__Your assignment__
Within the records below, find the line with "Click the Add Filter funnel icon" and the line with "You are a computer-use", then reproduce exactly those two lines and all lines between them, without any picture.

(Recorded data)
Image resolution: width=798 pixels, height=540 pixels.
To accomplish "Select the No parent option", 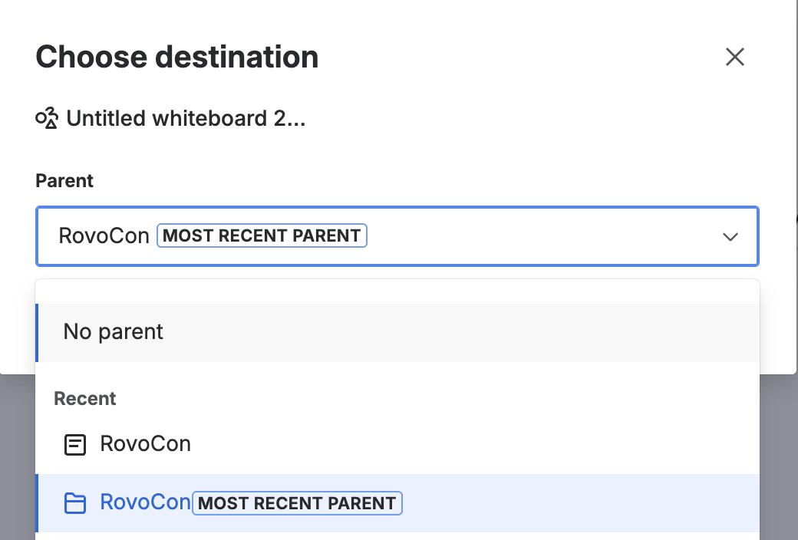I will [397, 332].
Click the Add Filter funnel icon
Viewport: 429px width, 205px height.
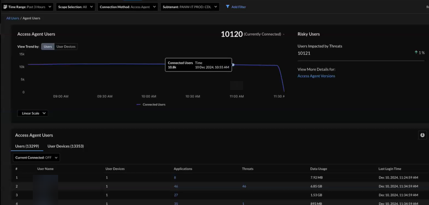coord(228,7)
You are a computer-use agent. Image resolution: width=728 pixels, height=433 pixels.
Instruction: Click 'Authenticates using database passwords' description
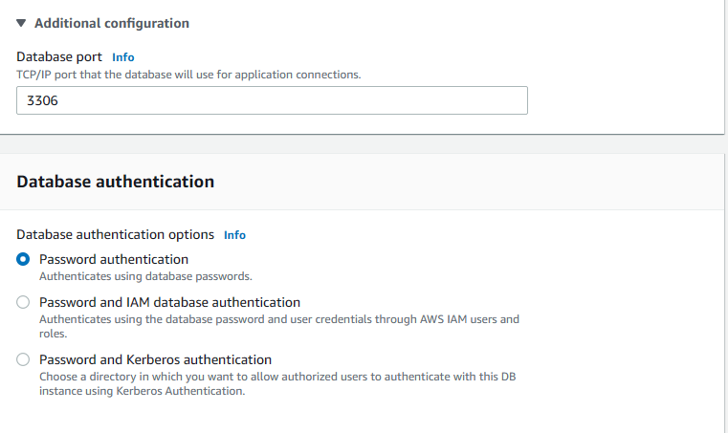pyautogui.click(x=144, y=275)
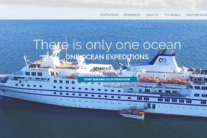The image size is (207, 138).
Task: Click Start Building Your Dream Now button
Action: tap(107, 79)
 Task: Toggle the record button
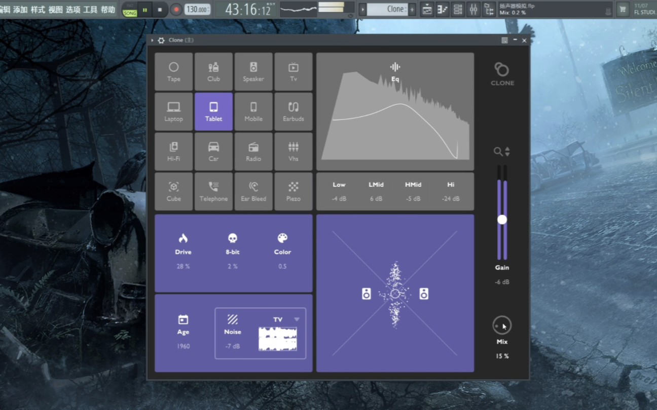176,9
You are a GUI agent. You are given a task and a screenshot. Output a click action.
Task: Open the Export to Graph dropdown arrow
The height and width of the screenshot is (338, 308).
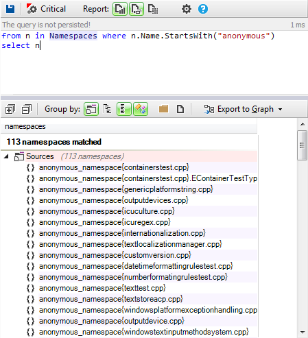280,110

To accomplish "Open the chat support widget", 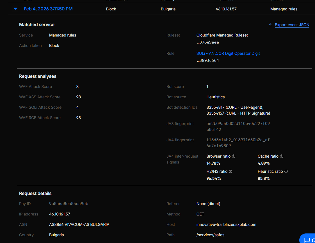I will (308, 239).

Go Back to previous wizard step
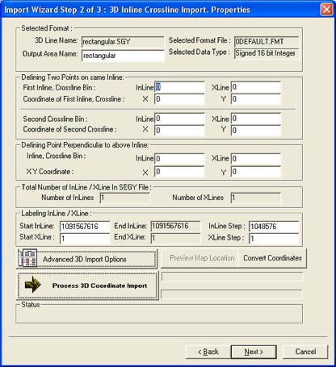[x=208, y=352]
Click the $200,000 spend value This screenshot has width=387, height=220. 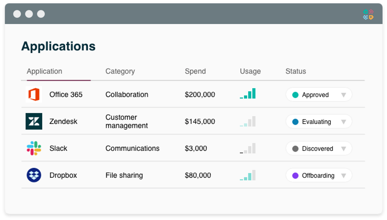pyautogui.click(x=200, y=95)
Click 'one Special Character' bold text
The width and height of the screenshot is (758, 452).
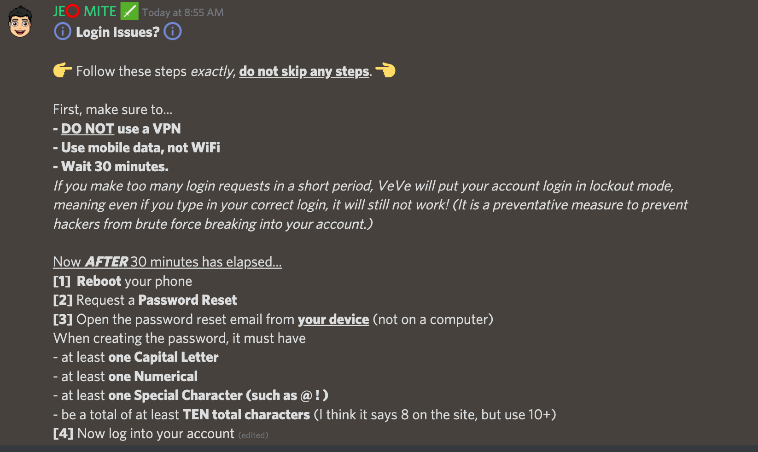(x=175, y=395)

__Exercise solution__
Click the Add Filter funnel icon
Viewport: 429px width, 205px height.
coord(228,7)
You are a computer-use agent. Image resolution: width=728 pixels, height=433 pixels.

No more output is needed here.